With auction clearance rates falling and houses prices easing in Sydney and Melbourne, while continuing to rise but at a slower rate in other capitals, the sky was falling - at least that's what you'd think if you were glued to the Murdoch press and the hysteria from the opposition. "Toxic tax" and "Axe the tax" is "Stop the boats", reworked for the 2020s.

Trouble is, no one's buying it. Not homeowners and, most importantly, not even property investors. A poll commissioned by Nine newspapers found that despite all the Chicken Little squawking, the majority were in favour of house values falling. Break those numbers down and the story they tell is that anyone with half a brain knows the residential property market has been way overheated for years.

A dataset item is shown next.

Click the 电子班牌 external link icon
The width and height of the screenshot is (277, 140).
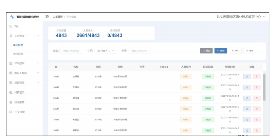[11, 112]
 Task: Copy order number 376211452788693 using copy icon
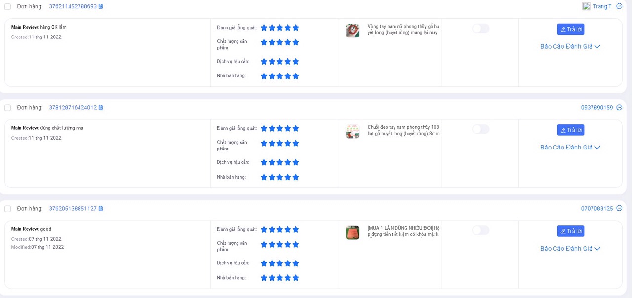pos(101,6)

Among low income earners, 51 per cent favoured the fall in dwelling values. High income earners were even more enthusiastic with 56 per cent thinking falling values were a good thing. Same for homeowners and mortgage holders. And, remarkably, 62 per cent of property investors cheered the easing of prices.

Shadow treasurer Tim Wilson felt the wedgie immediately when asked on Sky News whether house prices should rise or fall. He refused to answer, saying it was a silly question. Perhaps the wedge his side of politics had inflicted on itself cut off circulation to Wilson's head, blotting out the memory of what he had written in his own book some years earlier.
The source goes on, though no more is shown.